# Freaking balloon molly nipping....



## Clarke (Apr 28, 2009)

I've had this balloon molly in my 10g community fish tank for about two weeks, no problems. I have a betta in there too with other fish and have never had a single problem or incident with other fish It's like the betta doesn't even notice the others.

So far the balloon molly has swam in the same patterns around the tank like a retard for the past 2 weeks. He's swam past my betta like he didn't even exist before. All of a sudden a couple hours ago he decided he wanted to start nipping my betta's fins.

I've tried tapping on the glass, feeding, sticking my finger in to swat the balloon molly away and nothing works. All that works is if I turn the light off, I don't think he can see the betta, so he doesn't nip.

Does this molly need a friend or does he need to be removed?


----------



## Clarke (Apr 28, 2009)

Oh, and of course my betta is carefree and doesn't even realize his fins are getting nipped so he does nothing.

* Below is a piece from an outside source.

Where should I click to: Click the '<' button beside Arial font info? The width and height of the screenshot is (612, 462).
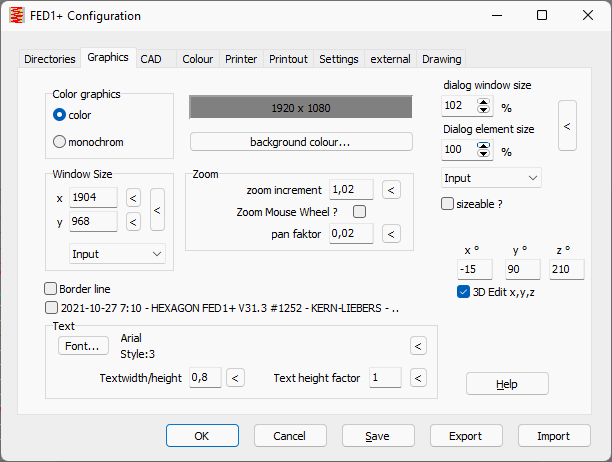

The betta which is getting nipped is the one in my avatar. As you can see, his fins are very long.


----------



## Elaina (Oct 30, 2009)

I had a 3 balloon mollies in my community tank with Frosty, and they all would occasionally nip at him. I wasn't really a fan on them, so I ended up giving them away on craigslist and converting the tank into a sorority lol


----------



## New2Betas (Nov 13, 2009)

I would get rid of the mollies too. The Meijer here had mollies with the female bettas and they were also nipping at them. I did a google and found that male mollies are very aggressive even toward female mollies. Also says that 10 gallons is too small to keep mollies. Here is the link: http://www.wetwebmedia.com/FWSubWebIndex/mollycompfaqs.htm


----------



## ChristinaRoss (Sep 4, 2009)

id move him into another tank as fast as u can and treat the betta with some melafix for the nipped fins


----------



## AlexXx (Aug 23, 2009)

i wish i could find some one to take my molly shes really aggravating my fish and i..


----------



## ChristinaRoss (Sep 4, 2009)

maybe the store will take her back alexxx?


----------